Task objective – Both the line below containing "text input field" and the line containing "This screenshot has", along with every line between them, should be repeated exactly; no other line belongs in the answer.

The records –
---+---

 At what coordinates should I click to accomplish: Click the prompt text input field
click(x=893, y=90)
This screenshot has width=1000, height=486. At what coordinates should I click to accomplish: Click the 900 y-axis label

---+---

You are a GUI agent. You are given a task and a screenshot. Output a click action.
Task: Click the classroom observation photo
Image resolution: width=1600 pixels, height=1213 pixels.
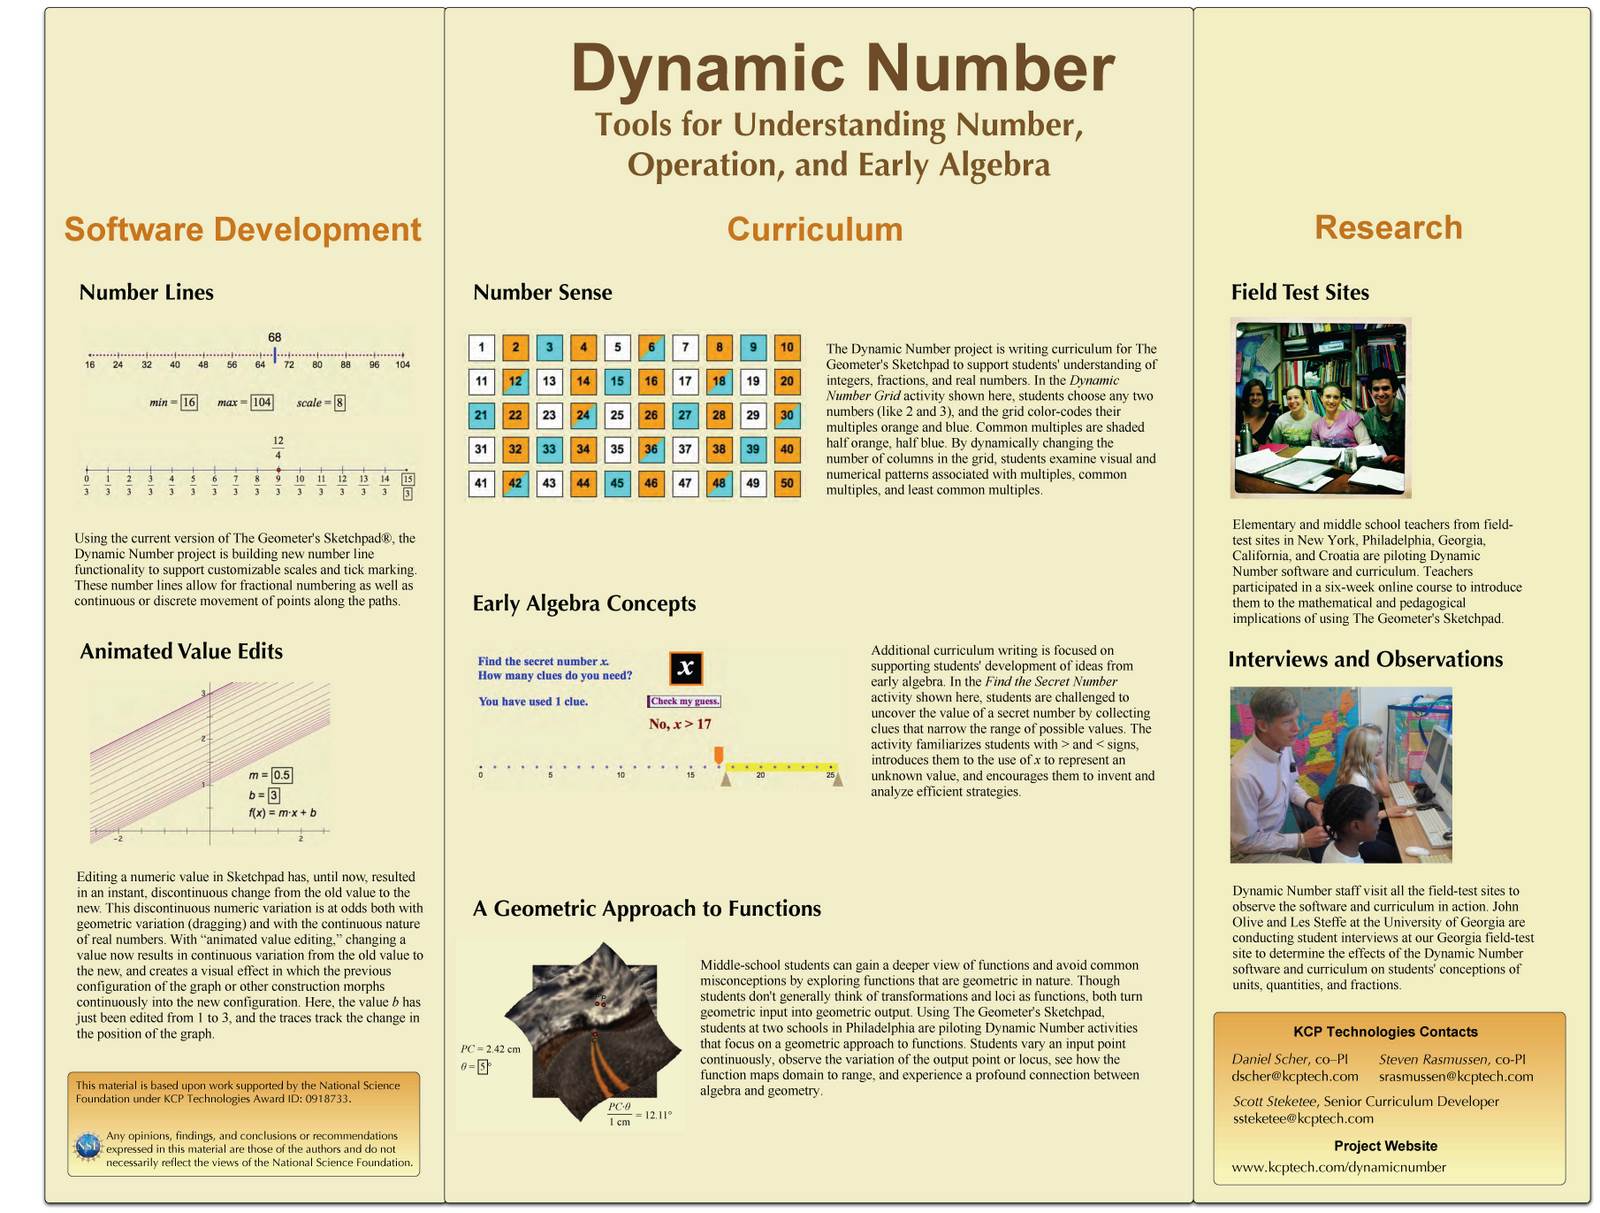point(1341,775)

---+---

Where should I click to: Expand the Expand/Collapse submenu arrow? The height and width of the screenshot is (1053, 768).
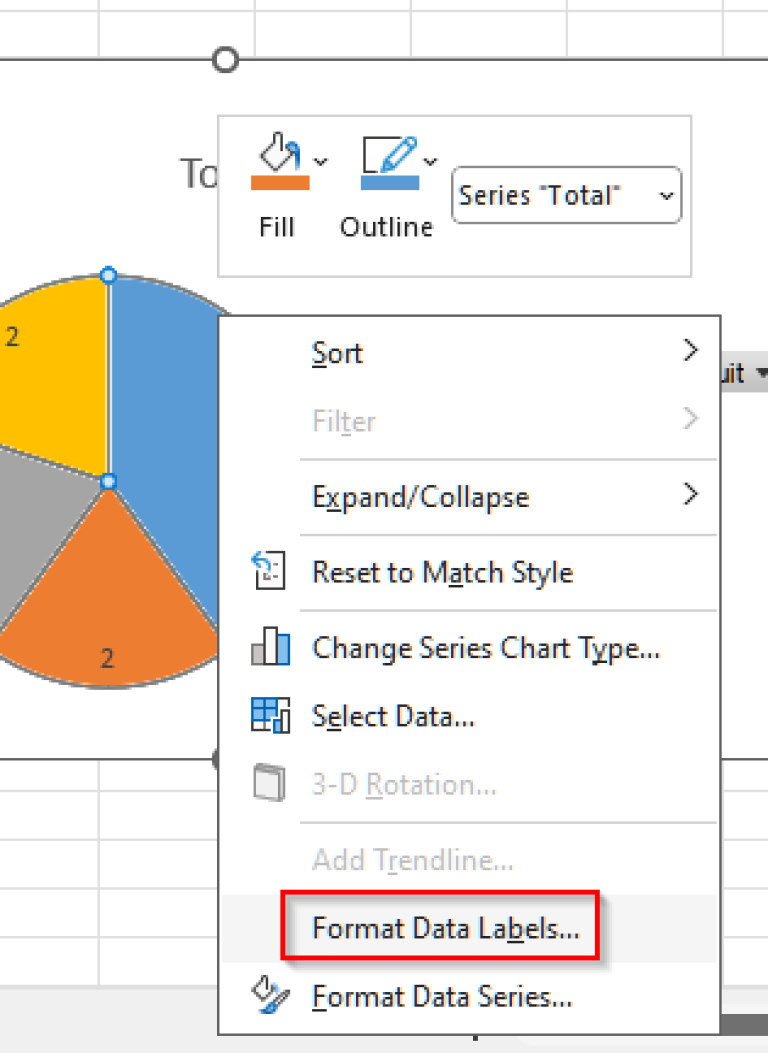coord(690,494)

---+---

Answer space –
 At what coordinates should I click to accomplish: Click the prompt text input field
click(x=893, y=90)
This screenshot has width=1000, height=486. At what coordinates should I click to accomplish: Click the 900 y-axis label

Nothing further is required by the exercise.